**PROVIDED RECORDS:**
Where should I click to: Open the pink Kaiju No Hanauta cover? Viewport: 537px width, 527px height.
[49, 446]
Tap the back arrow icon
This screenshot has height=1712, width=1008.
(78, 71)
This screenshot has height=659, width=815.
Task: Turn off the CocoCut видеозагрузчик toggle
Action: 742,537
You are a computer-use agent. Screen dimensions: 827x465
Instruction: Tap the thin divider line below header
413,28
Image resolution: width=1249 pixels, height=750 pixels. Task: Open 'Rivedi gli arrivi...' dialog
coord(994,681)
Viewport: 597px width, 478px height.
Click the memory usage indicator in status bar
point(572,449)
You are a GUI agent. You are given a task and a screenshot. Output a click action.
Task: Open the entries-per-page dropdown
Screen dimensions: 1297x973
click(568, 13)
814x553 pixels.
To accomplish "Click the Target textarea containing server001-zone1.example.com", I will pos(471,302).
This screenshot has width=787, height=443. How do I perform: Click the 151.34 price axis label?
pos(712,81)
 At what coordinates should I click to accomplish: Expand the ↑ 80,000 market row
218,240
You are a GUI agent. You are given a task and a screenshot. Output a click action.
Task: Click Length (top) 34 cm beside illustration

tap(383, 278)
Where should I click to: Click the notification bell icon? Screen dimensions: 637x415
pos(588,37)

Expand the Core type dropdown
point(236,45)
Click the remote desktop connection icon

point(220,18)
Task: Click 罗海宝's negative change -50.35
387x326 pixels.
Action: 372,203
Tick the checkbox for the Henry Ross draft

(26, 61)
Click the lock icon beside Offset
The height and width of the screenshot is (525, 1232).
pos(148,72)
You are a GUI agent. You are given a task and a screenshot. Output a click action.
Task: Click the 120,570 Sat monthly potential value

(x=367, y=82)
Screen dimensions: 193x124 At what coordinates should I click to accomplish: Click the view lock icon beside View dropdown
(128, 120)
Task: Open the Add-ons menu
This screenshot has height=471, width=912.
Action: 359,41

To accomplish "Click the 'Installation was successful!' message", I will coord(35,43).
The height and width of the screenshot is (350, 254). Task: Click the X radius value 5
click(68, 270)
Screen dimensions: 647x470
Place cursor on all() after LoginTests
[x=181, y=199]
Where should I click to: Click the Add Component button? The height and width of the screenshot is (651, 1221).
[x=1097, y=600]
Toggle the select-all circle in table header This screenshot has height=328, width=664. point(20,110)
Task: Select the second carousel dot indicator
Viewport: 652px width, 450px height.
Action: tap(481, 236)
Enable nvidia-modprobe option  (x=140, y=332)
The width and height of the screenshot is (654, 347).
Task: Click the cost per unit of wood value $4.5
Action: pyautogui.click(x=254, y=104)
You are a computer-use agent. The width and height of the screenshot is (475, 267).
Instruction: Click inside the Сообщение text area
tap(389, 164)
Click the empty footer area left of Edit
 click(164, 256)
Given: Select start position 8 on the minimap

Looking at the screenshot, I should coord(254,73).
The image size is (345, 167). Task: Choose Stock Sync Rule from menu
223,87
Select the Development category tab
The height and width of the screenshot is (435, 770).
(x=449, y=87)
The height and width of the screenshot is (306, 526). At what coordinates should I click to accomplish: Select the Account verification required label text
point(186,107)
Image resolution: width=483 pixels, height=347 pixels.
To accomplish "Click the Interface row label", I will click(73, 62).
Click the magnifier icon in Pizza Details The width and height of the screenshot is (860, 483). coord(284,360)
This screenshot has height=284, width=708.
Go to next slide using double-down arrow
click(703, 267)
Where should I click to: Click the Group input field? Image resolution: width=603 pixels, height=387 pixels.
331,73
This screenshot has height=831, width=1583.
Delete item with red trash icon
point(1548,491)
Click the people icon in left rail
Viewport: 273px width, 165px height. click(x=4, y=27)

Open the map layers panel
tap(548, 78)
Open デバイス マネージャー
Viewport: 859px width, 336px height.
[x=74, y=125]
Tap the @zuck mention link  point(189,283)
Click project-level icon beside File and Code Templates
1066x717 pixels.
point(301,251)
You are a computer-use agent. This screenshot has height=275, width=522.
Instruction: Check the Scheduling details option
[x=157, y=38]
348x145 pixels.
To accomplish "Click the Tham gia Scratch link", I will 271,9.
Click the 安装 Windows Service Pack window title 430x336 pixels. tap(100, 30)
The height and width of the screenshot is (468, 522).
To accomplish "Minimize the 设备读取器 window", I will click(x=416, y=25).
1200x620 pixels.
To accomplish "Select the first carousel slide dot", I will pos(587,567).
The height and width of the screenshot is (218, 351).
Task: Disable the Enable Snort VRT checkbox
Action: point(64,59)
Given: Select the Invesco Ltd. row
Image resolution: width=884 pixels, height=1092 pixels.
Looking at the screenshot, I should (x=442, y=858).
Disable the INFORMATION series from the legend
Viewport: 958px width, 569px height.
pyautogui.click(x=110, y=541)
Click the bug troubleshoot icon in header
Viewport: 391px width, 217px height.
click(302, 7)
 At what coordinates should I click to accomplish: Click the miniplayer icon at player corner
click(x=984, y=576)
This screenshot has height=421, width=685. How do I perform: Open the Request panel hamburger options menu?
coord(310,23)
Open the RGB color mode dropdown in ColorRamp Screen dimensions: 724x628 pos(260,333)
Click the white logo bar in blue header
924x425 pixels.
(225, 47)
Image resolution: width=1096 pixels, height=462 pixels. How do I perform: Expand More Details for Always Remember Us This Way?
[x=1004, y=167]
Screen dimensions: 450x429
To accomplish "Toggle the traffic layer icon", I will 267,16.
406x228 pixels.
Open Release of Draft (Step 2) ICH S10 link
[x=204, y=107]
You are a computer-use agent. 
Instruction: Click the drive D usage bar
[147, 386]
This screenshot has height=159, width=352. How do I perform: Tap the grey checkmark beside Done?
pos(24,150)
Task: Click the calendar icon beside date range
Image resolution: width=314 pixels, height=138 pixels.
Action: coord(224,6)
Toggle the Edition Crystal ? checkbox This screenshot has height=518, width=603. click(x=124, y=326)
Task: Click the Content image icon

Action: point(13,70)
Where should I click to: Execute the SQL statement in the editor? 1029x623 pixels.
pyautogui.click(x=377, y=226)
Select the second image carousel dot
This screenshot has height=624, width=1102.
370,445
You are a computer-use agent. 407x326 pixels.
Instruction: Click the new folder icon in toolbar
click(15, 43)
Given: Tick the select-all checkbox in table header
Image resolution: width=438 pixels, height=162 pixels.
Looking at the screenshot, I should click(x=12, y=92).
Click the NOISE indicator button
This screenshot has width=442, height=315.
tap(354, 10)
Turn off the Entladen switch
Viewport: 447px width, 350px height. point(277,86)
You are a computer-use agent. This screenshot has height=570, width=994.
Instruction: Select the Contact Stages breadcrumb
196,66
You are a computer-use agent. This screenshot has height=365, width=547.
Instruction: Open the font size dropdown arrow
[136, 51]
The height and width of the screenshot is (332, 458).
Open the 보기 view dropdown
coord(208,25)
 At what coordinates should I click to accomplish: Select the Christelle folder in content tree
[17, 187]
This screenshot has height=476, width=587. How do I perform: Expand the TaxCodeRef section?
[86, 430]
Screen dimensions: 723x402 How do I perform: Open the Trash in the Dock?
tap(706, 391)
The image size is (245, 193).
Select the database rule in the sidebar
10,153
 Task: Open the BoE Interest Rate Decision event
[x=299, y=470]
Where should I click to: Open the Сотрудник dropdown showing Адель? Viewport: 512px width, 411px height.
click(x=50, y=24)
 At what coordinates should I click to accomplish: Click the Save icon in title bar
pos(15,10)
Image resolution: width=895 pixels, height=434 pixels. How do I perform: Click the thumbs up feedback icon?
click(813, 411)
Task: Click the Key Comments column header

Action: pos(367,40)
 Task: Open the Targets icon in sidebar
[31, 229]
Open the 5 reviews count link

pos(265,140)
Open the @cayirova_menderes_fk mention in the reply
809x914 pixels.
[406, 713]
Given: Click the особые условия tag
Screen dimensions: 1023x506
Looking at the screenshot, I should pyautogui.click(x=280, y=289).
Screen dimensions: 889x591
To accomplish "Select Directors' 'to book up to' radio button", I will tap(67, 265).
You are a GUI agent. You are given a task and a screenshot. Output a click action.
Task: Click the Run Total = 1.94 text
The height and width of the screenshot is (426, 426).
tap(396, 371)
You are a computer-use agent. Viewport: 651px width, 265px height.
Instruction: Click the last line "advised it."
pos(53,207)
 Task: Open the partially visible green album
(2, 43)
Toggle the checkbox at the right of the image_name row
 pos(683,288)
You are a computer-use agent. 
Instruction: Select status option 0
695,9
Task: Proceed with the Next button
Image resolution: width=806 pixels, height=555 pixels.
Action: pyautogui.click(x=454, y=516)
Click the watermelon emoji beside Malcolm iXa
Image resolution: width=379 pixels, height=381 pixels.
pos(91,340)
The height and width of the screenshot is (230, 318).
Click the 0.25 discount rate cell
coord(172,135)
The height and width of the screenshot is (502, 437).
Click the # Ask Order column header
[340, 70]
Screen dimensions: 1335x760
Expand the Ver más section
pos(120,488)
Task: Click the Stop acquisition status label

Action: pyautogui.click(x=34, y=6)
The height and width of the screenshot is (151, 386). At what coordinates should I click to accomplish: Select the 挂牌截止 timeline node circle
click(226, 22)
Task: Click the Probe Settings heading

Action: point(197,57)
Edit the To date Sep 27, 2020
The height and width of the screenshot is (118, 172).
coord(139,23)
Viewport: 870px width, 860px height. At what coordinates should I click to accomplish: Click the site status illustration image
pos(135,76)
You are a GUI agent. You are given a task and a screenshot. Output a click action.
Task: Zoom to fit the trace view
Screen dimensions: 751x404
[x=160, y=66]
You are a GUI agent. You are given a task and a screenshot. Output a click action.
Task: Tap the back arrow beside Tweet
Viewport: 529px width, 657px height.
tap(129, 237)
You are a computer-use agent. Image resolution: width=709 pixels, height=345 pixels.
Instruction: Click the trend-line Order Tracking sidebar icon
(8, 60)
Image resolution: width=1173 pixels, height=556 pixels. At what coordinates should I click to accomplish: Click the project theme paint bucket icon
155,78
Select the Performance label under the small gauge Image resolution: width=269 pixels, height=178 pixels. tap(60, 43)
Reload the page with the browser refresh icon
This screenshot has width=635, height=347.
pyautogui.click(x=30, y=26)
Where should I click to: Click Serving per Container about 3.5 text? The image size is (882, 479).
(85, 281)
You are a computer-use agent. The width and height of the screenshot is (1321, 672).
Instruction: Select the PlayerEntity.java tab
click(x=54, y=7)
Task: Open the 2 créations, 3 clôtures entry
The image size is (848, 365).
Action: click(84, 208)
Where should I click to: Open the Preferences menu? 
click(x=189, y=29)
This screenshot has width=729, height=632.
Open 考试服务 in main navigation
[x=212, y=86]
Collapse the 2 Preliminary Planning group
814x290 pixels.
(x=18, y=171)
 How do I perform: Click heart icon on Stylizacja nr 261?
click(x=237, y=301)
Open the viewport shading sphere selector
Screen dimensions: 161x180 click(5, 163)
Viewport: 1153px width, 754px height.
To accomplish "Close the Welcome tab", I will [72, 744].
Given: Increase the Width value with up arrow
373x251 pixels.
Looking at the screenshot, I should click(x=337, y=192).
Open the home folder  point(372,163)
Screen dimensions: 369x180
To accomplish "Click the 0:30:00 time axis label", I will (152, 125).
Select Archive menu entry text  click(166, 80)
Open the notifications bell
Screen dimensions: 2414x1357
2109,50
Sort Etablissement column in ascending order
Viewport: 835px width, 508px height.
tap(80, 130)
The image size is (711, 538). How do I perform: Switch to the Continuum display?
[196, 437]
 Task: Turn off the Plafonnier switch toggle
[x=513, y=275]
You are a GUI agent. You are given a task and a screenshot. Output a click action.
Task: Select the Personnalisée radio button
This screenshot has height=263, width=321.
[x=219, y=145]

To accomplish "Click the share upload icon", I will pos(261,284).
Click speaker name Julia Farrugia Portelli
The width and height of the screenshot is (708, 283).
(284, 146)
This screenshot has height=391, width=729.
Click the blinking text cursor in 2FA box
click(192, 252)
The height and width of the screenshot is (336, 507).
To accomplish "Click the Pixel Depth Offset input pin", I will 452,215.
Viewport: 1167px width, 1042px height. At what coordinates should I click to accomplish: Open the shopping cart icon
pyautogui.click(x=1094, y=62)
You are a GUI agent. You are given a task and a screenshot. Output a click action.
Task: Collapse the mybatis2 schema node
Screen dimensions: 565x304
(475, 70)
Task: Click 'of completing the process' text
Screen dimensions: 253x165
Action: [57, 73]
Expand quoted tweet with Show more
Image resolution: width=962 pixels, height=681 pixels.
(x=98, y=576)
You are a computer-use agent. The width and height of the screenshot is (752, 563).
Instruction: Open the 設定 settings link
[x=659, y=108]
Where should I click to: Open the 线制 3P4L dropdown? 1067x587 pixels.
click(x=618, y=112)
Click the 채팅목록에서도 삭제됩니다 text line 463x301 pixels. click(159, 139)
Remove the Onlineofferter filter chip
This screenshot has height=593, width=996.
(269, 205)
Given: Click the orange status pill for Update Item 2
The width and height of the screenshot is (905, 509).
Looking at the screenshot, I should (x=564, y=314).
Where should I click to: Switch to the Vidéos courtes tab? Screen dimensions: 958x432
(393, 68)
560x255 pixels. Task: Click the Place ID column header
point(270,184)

**WHAT THIS TASK INVOLVES:**
From the listing, reproduce every line where the word "Offset" is present.

**YOUR SOLUTION:**
Click the lock icon beside Offset
To accomplish "Click the Pixel Depth Offset input pin", I will 452,215.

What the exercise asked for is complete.